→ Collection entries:
>>>>>

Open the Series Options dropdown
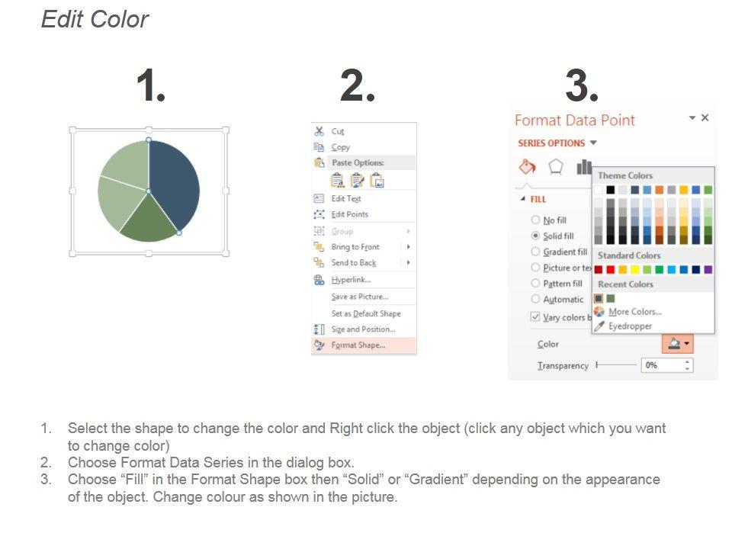coord(593,143)
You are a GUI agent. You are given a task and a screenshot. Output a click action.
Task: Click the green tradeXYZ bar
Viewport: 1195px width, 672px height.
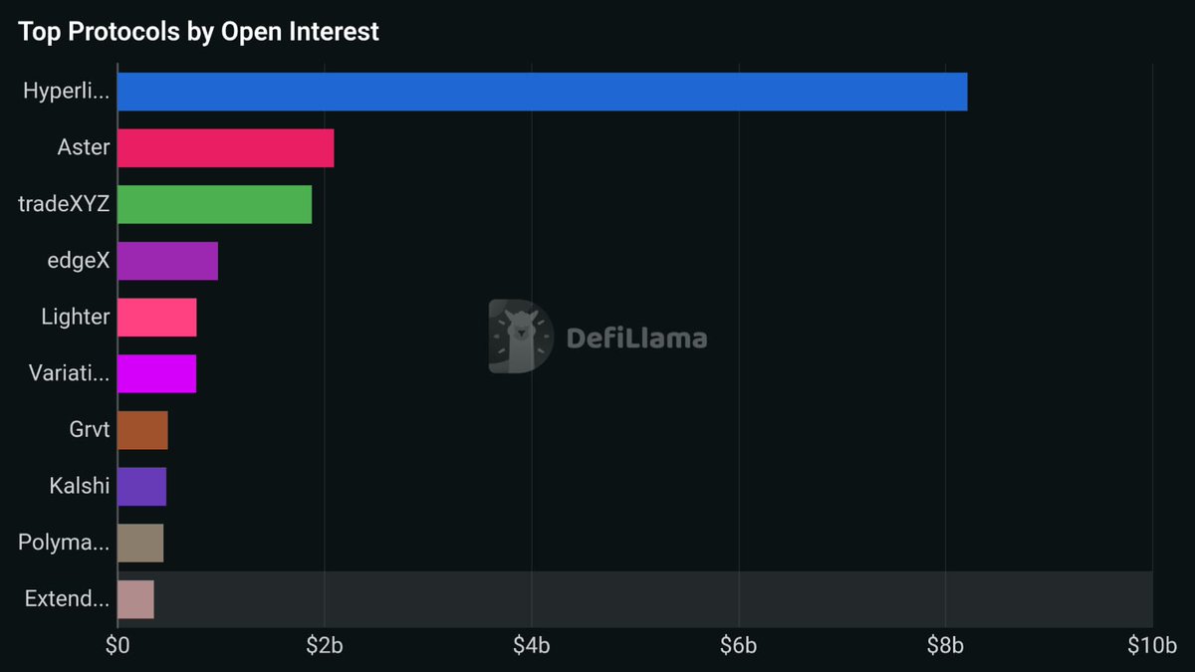214,204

<<<<<

→ DIRECTIONS FOR THIS TASK:
Return all the entries word for word, but omit any pictures they contain.

→ SOLUTION FOR THIS PROBLEM:
Open the Series Options dropdown
coord(593,143)
You are a GUI agent. You are given a task and a screenshot. Output a click action.
Task: Click the green tradeXYZ bar
Viewport: 1195px width, 672px height.
214,204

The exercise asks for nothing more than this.